* What you need to do *
All records that follow are to be copied exactly, with images omitted.

[Stored items]

══════════

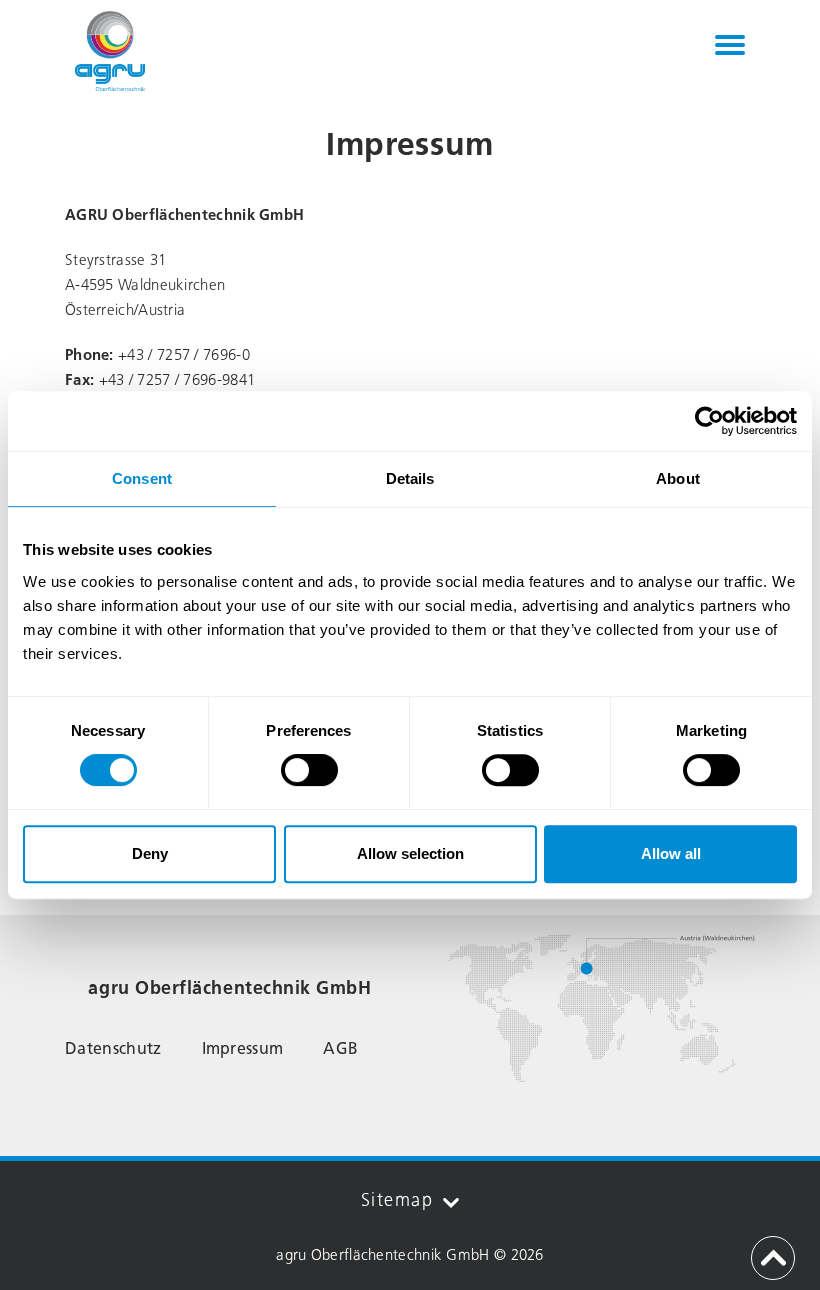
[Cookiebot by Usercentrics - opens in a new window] (709, 421)
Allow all (671, 853)
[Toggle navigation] (730, 45)
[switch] (309, 770)
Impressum (243, 1048)
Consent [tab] (142, 478)
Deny (150, 853)
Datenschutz (113, 1048)
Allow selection (410, 853)
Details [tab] (410, 478)
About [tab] (678, 478)
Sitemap (397, 1200)
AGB (340, 1048)
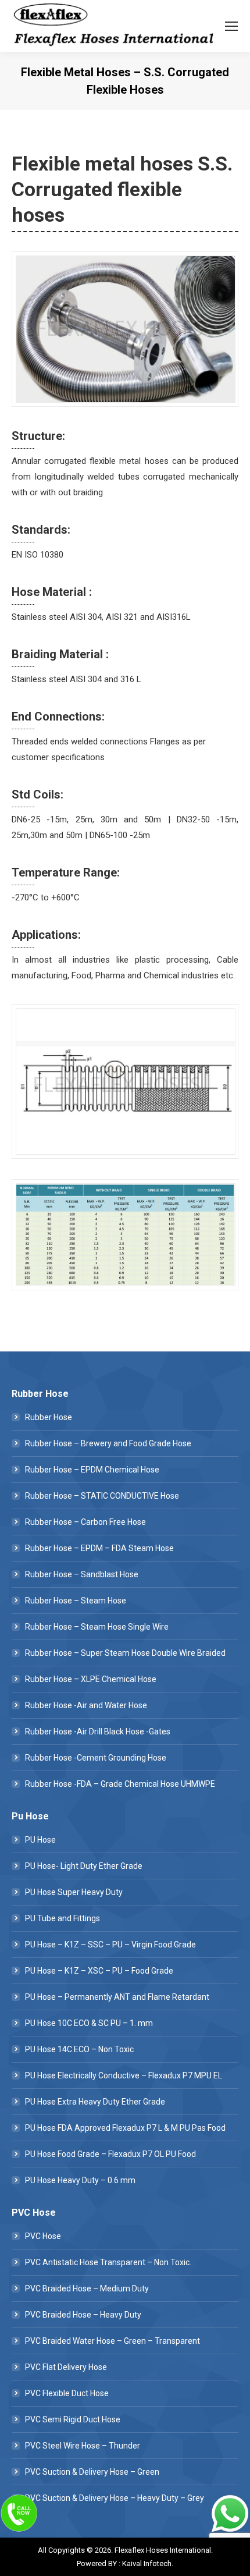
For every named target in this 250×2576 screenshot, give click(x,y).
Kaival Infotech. (147, 2563)
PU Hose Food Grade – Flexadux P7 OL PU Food (110, 2154)
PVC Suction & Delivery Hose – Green (92, 2471)
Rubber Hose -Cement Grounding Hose (95, 1757)
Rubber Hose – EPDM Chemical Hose (92, 1469)
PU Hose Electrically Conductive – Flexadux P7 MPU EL (123, 2075)
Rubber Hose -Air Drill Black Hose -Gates (97, 1731)
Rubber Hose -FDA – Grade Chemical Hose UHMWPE (120, 1784)
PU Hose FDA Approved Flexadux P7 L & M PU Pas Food (125, 2128)
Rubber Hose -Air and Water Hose (86, 1705)
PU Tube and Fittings (62, 1918)
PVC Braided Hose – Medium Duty (87, 2288)
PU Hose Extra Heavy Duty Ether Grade (95, 2101)
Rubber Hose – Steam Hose (75, 1600)
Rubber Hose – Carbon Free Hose (85, 1522)
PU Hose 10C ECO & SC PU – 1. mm (89, 2023)
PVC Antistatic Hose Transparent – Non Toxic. (108, 2262)
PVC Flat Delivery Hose (66, 2367)
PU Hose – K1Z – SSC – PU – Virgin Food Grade (110, 1944)
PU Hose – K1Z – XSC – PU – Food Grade (99, 1970)
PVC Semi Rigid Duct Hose (72, 2419)
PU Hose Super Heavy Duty (74, 1892)
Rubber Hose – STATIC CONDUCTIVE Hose (102, 1495)
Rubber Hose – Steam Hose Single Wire (97, 1626)
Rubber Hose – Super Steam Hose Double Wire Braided (125, 1653)
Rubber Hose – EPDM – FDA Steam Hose (99, 1548)
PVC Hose (43, 2236)
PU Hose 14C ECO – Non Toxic (79, 2049)
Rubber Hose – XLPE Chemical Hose (90, 1679)
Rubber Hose (48, 1417)
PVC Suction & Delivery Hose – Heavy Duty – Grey (114, 2498)
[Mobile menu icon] (231, 26)
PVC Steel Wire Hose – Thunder (82, 2445)
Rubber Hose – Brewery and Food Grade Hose (108, 1443)
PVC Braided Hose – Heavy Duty (83, 2314)
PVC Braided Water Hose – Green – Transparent (112, 2341)
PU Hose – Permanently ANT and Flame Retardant (117, 1997)
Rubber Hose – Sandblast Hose (81, 1574)
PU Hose (40, 1839)
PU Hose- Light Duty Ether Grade (83, 1866)
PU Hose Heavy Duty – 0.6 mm (80, 2180)
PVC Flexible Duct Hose (67, 2393)
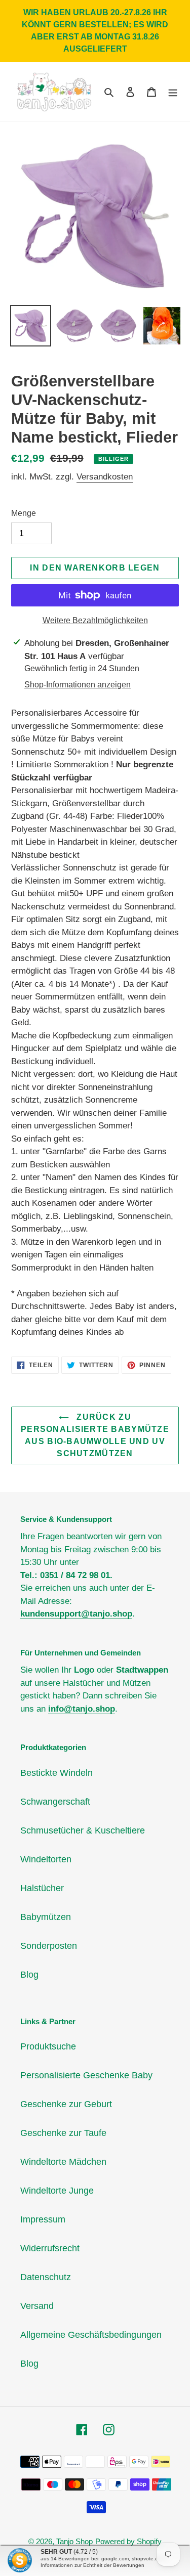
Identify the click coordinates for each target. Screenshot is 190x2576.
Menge (23, 513)
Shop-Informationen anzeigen (77, 684)
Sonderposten (48, 1946)
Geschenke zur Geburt (66, 2104)
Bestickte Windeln (56, 1773)
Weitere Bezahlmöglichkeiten (95, 620)
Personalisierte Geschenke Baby (86, 2075)
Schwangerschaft (55, 1802)
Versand (37, 2306)
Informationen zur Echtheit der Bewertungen (92, 2565)
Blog (29, 1975)
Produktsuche (48, 2046)
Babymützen (45, 1917)
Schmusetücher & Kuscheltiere (82, 1830)
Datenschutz (45, 2277)
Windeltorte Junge (57, 2191)
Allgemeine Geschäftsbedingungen (91, 2335)
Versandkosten (105, 477)
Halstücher (42, 1888)
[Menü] (172, 92)
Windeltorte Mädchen (63, 2162)
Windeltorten (45, 1859)
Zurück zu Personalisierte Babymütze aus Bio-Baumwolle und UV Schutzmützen (95, 1435)
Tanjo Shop (74, 2541)
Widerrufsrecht (50, 2248)
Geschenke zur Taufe (63, 2133)
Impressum (42, 2219)
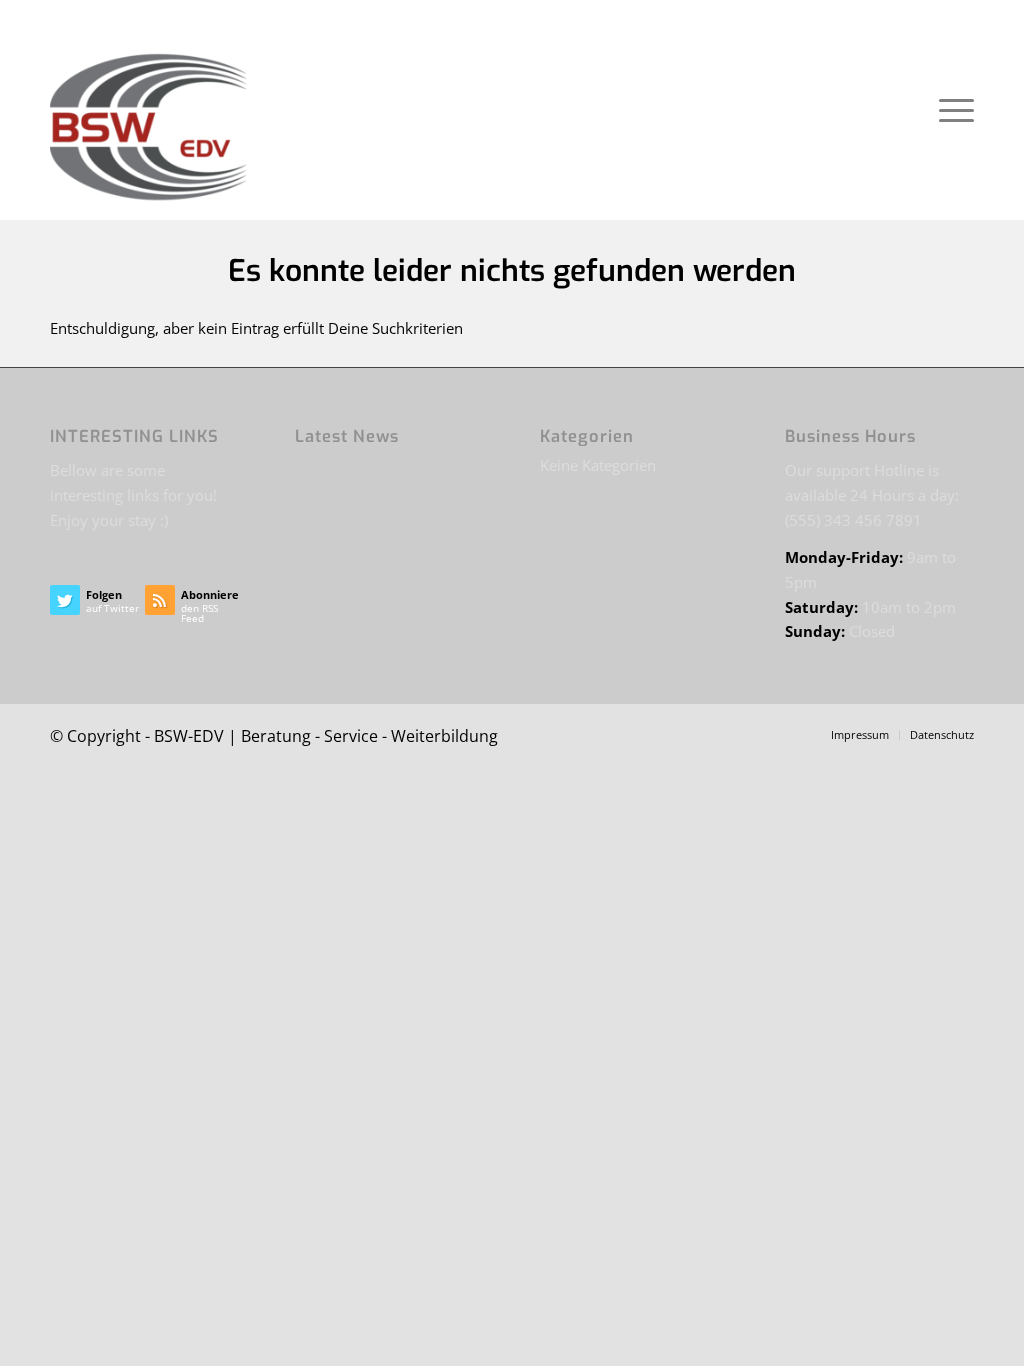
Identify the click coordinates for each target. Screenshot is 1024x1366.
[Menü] (950, 110)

══════════

* Task answer *
[Cookiebot by Usercentrics - opens in a new window] (709, 421)
Allow all (671, 853)
[Toggle navigation] (730, 45)
[switch] (309, 770)
Impressum (243, 1048)
Consent [tab] (142, 478)
Deny (150, 853)
Datenschutz (113, 1048)
Allow selection (410, 853)
Details [tab] (410, 478)
About [tab] (678, 478)
Sitemap (397, 1200)
AGB (340, 1048)
For every named target in this 250×2576 screenshot, give click(x,y).
Kaival Infotech. (147, 2563)
PU Hose Food Grade – Flexadux P7 OL PU Food (110, 2154)
PVC Suction & Delivery Hose – Green (92, 2471)
Rubber Hose -Cement Grounding Hose (95, 1757)
Rubber Hose – EPDM Chemical Hose (92, 1469)
PU Hose Electrically Conductive – Flexadux P7 MPU EL (123, 2075)
Rubber Hose -Air Drill Black Hose -Gates (97, 1731)
Rubber Hose -FDA – Grade Chemical Hose UHMWPE (120, 1784)
PU Hose FDA Approved Flexadux P7 L & M PU Pas Food (125, 2128)
Rubber Hose -Air and Water Hose (86, 1705)
PU Tube and Fittings (62, 1918)
PVC Braided Hose – Medium Duty (87, 2288)
PU Hose Extra Heavy Duty Ether Grade (95, 2101)
Rubber Hose – Steam Hose (75, 1600)
Rubber Hose – Carbon Free Hose (85, 1522)
PU Hose 10C ECO & SC PU – 1. mm (89, 2023)
PVC Antistatic Hose Transparent – Non Toxic. (108, 2262)
PVC Flat Delivery Hose (66, 2367)
PU Hose – K1Z – SSC – PU – Virgin Food Grade (110, 1944)
PU Hose – K1Z – XSC – PU – Food Grade (99, 1970)
PVC Semi Rigid Duct Hose (72, 2419)
PU Hose Super Heavy Duty (74, 1892)
Rubber Hose – STATIC CONDUCTIVE Hose (102, 1495)
Rubber Hose – Steam Hose Single Wire (97, 1626)
Rubber Hose – Super Steam Hose Double Wire Braided (125, 1653)
Rubber Hose – EPDM – FDA Steam Hose (99, 1548)
PVC Hose (43, 2236)
PU Hose 14C ECO – Non Toxic (79, 2049)
Rubber Hose – XLPE Chemical Hose (90, 1679)
Rubber Hose (48, 1417)
PVC Suction & Delivery Hose – Heavy Duty – Grey (114, 2498)
[Mobile menu icon] (231, 26)
PVC Steel Wire Hose – Thunder (82, 2445)
Rubber Hose – Brewery and Food Grade Hose (108, 1443)
PVC Braided Hose – Heavy Duty (83, 2314)
PVC Braided Water Hose – Green – Transparent (112, 2341)
PU Hose – Permanently ANT and Flame Retardant (117, 1997)
Rubber Hose – Sandblast Hose (81, 1574)
PU Hose (40, 1839)
PU Hose- Light Duty Ether Grade (83, 1866)
PU Hose Heavy Duty – 0.6 mm (80, 2180)
PVC Flexible Duct Hose (67, 2393)
Identify the click coordinates for each target. Screenshot is 190x2576.
Menge (23, 513)
Shop-Informationen anzeigen (77, 684)
Sonderposten (48, 1946)
Geschenke zur Geburt (66, 2104)
Bestickte Windeln (56, 1773)
Weitere Bezahlmöglichkeiten (95, 620)
Personalisierte Geschenke Baby (86, 2075)
Schwangerschaft (55, 1802)
Versand (37, 2306)
Informationen zur Echtheit der Bewertungen (92, 2565)
Blog (29, 1975)
Produktsuche (48, 2046)
Babymützen (45, 1917)
Schmusetücher & Kuscheltiere (82, 1830)
Datenschutz (45, 2277)
Windeltorte Junge (57, 2191)
Allgemeine Geschäftsbedingungen (91, 2335)
Versandkosten (105, 477)
Halstücher (42, 1888)
[Menü] (172, 92)
Windeltorte Mädchen (63, 2162)
Windeltorten (45, 1859)
Zurück zu Personalisierte Babymütze aus Bio-Baumwolle und UV Schutzmützen (95, 1435)
Tanjo Shop (74, 2541)
Widerrufsrecht (50, 2248)
Geschenke zur Taufe (63, 2133)
Impressum (42, 2219)
Identify the click coordinates for each target. Screenshot is 1024x1366.
[Menü] (950, 110)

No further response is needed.